8-K

 

 

UNITED STATES

SECURITIES AND EXCHANGE COMMISSION

Washington, D.C. 20549

 

 

FORM 8-K

 

 

CURRENT REPORT

Pursuant to Section 13 or 15(d)

of the Securities Exchange Act of 1934

Date of Report (Date of earliest event reported): March 11, 2019

 

 

FedEx Corporation

(Exact name of registrant as specified in its charter)

 

 

Commission File Number 1-15829

 

Delaware   62-1721435

(State or other jurisdiction of

incorporation)

 

(IRS Employer

Identification No.)

942 South Shady Grove Road, Memphis, Tennessee   38120
(Address of principal executive offices)   (ZIP Code)

Registrant’s telephone number, including area code: (901) 818-7500

 

 

Check the appropriate box below if the Form 8-K filing is intended to simultaneously satisfy the filing obligation of the registrant under any of the following provisions:

 

Written communications pursuant to Rule 425 under the Securities Act (17 CFR 230.425)

 

Soliciting material pursuant to Rule 14a-12 under the Exchange Act (17 CFR 240.14a-12)

 

Pre-commencement communications pursuant to Rule 14d-2(b) under the Exchange Act (17 CFR 240.14d-2(b))

 

Pre-commencement communications pursuant to Rule 13e-4(c) under the Exchange Act (17 CFR 240.13e-4(c))

Indicate by check mark whether the registrant is an emerging growth company as defined in Rule 405 of the Securities Act of 1933 (§230.405 of this chapter) or Rule 12b-2 of the Securities Exchange Act of 1934 (§240.12b-2 of this chapter).

Emerging growth company  ☐

If an emerging growth company, indicate by check mark if the registrant has elected not to use the extended transition period for complying with any new or revised financial accounting standards provided pursuant to Section 13(a) of the Exchange Act.    ☐

 

 

 


SECTION 5. CORPORATE GOVERNANCE AND MANAGEMENT.

 

Item 5.03.

Amendments to Articles of Incorporation or Bylaws; Change in Fiscal Year.

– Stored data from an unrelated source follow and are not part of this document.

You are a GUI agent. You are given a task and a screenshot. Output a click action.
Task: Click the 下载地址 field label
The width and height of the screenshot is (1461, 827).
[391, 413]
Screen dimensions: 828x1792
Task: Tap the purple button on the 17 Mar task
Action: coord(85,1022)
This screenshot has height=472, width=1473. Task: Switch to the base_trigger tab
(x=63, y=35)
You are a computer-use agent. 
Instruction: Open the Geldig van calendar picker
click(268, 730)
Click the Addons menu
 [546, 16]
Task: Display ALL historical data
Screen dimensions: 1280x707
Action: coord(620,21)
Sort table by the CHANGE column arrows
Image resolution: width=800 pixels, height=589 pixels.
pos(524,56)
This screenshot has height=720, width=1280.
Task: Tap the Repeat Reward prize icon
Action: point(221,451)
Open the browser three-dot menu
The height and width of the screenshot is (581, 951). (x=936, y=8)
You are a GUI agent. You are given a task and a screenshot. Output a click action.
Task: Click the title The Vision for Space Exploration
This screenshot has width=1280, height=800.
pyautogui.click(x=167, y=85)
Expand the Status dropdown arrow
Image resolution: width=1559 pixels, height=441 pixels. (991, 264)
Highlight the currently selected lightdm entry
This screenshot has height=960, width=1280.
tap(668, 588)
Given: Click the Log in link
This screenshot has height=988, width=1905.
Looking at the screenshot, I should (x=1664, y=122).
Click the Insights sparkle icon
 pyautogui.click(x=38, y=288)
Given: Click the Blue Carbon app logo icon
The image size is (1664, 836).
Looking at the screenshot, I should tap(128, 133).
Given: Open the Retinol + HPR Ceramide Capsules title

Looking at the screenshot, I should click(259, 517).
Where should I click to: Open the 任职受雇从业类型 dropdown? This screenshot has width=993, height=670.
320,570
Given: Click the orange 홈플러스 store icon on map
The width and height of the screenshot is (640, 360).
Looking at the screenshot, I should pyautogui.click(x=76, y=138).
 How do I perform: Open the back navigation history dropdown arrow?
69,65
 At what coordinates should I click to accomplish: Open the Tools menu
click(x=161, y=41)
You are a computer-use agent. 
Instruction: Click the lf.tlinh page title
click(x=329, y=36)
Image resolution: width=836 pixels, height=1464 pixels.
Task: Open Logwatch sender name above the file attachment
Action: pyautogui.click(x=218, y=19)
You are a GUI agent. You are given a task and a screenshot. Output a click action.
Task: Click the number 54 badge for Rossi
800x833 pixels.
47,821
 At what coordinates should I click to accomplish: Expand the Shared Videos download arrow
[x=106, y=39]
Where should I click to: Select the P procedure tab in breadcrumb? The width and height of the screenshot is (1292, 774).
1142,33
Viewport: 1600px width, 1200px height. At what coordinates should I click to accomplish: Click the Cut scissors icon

On March 11, 2019, the Board of Directors of FedEx Corporation (“FedEx” or the “Company”) approved amendments to the Company’s Amended and Restated Bylaws (the “Bylaws”), effective immediately. The Bylaws were amended to:

 

   

Clarify certain stockholder notice provisions (Article II, Sections 5, 12 and 14);

 

   

Clarify that the required vote at a stockholders’ meeting may be governed by applicable stock exchange rules or other applicable law (Article II, Section 8);

 

   

Delete the reference to “outside director” for purposes of Section 162(m) because that designation no longer has any significance after the Tax Cuts and Jobs Act (Article II, Section 14);

 

   

Expressly provide that a director nominated by a stockholder pursuant to the Bylaws for election at the annual meeting must provide written consent to being named in the proxy statement (Article II, Section 15);

 

   

Specify that any notice for a special board meeting must be given at least 24 hours in advance (Article III, Section 6); and

 

   

Clarify that mandatory indemnification rights under the Bylaws only apply to directors, officers and managing directors who are serving at FedEx’s request in another capacity at another entity (Article VI, Section 1).

The foregoing summary is qualified in its entirety by reference to the text of the Bylaws as adopted and effective as of March 11, 2019. The Bylaws as adopted and effective as of March 11, 2019, and a copy marked to show changes from the prior Bylaws are attached hereto as Exhibits 3.1 and 3.2, respectively, and are incorporated by reference herein.

SECTION 9. FINANCIAL STATEMENTS AND EXHIBITS.

 

Item 9.01.

Financial Statements and Exhibits.

(d) Exhibits.

 

Exhibit
Number

 

Description

3.1   Amended and Restated Bylaws of FedEx Corporation.
3.2   Amended and Restated Bylaws of FedEx Corporation, marked to show amendments effective as of March 11, 2019.


SIGNATURES

Pursuant to the requirements of the Securities Exchange Act of 1934, the registrant has duly caused this report to be signed on its behalf by the undersigned hereunto duly authorized.

 

    FedEx Corporation
Date: March 11, 2019     By:  

/s/ Mark R. Allen

      Mark R. Allen
      Executive Vice President,
      General Counsel and Secretary


EXHIBIT INDEX

 

Exhibit
Number

 

Description

3.1   Amended and Restated Bylaws of FedEx Corporation.
3.2   Amended and Restated Bylaws of FedEx Corporation, marked to show amendments effective as of March 11, 2019.